What you are asked to do - Reproduce the whole listing exactly.

Source information -

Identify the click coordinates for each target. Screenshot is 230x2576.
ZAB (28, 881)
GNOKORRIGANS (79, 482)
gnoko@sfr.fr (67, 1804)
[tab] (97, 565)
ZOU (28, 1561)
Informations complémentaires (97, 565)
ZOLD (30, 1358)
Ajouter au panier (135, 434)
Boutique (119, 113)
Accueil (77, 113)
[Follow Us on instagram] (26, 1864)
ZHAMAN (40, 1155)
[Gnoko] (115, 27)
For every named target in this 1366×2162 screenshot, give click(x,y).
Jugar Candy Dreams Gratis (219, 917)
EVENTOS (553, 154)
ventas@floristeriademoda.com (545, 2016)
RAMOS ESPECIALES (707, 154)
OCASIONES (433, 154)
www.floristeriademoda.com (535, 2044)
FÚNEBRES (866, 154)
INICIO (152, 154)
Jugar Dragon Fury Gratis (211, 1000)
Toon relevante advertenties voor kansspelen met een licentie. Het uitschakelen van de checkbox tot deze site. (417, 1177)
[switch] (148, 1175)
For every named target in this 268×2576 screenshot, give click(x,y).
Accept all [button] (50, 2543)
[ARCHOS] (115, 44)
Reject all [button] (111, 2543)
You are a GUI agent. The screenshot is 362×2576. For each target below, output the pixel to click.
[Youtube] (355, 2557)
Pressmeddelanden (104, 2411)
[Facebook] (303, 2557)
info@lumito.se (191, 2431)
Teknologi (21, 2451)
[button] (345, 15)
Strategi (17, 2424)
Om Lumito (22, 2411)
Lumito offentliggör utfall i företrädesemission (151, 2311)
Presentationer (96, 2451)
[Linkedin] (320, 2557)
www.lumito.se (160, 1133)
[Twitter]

Exercise response -
Identify the click coordinates for each target. Screenshot is 230x2576.
ZAB (28, 881)
GNOKORRIGANS (79, 482)
gnoko@sfr.fr (67, 1804)
[tab] (97, 565)
ZOU (28, 1561)
Informations complémentaires (97, 565)
ZOLD (30, 1358)
Ajouter au panier (135, 434)
Boutique (119, 113)
Accueil (77, 113)
[Follow Us on instagram] (26, 1864)
ZHAMAN (40, 1155)
[Gnoko] (115, 27)
For every named target in this 1366×2162 screenshot, give click(x,y).
Jugar Candy Dreams Gratis (219, 917)
EVENTOS (553, 154)
ventas@floristeriademoda.com (545, 2016)
RAMOS ESPECIALES (707, 154)
OCASIONES (433, 154)
www.floristeriademoda.com (535, 2044)
FÚNEBRES (866, 154)
INICIO (152, 154)
Jugar Dragon Fury Gratis (211, 1000)
Toon relevante advertenties voor kansspelen met een licentie. Het uitschakelen van de checkbox tot deze site. (417, 1177)
[switch] (148, 1175)
For every named target in this 268×2576 screenshot, give click(x,y).
Accept all [button] (50, 2543)
[ARCHOS] (115, 44)
Reject all [button] (111, 2543)
You are a GUI agent. The screenshot is 362×2576. For each target below, output the pixel to click.
[Youtube] (355, 2557)
Pressmeddelanden (104, 2411)
[Facebook] (303, 2557)
info@lumito.se (191, 2431)
Teknologi (21, 2451)
[button] (345, 15)
Strategi (17, 2424)
Om Lumito (22, 2411)
Lumito offentliggör utfall i företrädesemission (151, 2311)
Presentationer (96, 2451)
[Linkedin] (320, 2557)
www.lumito.se (160, 1133)
[Twitter]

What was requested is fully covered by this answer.